To be done:
1. Based on the passage about Marcus Williams, explain why he chose to play football at NDSU.
2. In the rows, rewrite the lines between the one holding "Screen dimensions: 1012x451" and the end of the rows, inclusive, changing "italic" to "bold" and leaving everything else the same.
* Start Passage to read *
Marcus Jeffrey Williams (born March 24, 1991) is a former American football cornerback. He was signed by the Houston Texans as an undrafted free agent in 2014. He played college football at North Dakota State University. He also played for the New York Jets, Arizona Cardinals, New Orleans Saints, Tampa Bay Buccaneers, and Chicago Bears.

High school career
Williams stood out at Hopkins High School in Minnetonka, MN in both basketball and football, and decided on playing football at NDSU since he didn't receive a Big 10 offer for basketball.

College career
Williams set the NDSU school record with 21 career interceptions. Williams also set the FCS D1-AA record with career interception returns for touchdown with 7. He had 8 defensive touchdowns in total.

Williams received Associated Press First-team All-American honors in 2011, 2012, and 2013, as well as Walter Camp FCS All American Team honors in 2011, 2012, & 2013.

Professional career

Houston Texans
On May 16, 2014, Williams signed with the Houston Texans. On August 30, 2014, Williams was released by the Texans.
* End Passage to read *
* Start Data records *
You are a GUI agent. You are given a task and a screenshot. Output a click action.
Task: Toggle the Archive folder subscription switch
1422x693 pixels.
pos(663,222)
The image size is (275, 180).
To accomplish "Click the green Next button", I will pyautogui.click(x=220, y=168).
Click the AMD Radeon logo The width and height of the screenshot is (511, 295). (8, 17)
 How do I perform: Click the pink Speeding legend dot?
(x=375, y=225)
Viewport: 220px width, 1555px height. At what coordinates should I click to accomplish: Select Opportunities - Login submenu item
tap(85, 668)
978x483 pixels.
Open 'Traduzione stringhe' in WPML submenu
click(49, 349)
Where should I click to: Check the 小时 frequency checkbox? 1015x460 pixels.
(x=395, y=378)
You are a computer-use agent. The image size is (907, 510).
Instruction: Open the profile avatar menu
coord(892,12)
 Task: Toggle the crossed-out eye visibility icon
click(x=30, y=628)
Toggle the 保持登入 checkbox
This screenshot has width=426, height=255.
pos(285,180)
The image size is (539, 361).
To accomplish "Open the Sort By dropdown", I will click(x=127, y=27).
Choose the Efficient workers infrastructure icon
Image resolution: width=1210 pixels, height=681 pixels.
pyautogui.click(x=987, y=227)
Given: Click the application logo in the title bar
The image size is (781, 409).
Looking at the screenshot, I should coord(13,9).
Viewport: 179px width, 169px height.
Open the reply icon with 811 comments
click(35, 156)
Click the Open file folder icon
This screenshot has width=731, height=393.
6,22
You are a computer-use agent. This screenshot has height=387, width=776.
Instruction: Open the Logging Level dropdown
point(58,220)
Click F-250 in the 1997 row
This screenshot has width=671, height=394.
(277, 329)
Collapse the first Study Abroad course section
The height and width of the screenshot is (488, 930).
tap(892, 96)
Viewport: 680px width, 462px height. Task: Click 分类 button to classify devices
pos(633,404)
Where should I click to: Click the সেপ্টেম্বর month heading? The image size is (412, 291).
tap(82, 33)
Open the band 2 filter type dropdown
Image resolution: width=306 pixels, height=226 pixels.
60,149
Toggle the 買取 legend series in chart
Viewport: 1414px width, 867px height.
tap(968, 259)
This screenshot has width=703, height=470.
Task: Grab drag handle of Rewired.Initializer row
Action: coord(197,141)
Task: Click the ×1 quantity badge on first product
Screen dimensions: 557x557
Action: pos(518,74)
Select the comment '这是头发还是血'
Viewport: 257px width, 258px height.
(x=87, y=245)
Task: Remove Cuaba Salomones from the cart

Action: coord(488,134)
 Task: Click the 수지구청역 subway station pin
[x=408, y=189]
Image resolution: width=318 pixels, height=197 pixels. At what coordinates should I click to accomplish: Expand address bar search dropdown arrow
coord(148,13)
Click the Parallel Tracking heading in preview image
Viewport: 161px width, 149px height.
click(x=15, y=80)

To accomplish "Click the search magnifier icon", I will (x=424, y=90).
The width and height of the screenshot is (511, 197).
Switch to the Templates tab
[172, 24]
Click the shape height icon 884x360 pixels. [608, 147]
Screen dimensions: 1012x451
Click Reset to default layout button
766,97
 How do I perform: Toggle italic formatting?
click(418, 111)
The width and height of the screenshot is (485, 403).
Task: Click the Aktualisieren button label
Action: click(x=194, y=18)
* End Data records *
Answers for this exercise:
1. He chose to play football at NDSU because he didn't get a Big 10 offer for basketball, even though he had stood out in both sports at Hopkins High School.

2.
Screen dimensions: 1012x451
Click Reset to default layout button
766,97
 How do I perform: Toggle bold formatting?
click(418, 111)
The width and height of the screenshot is (485, 403).
Task: Click the Aktualisieren button label
Action: click(x=194, y=18)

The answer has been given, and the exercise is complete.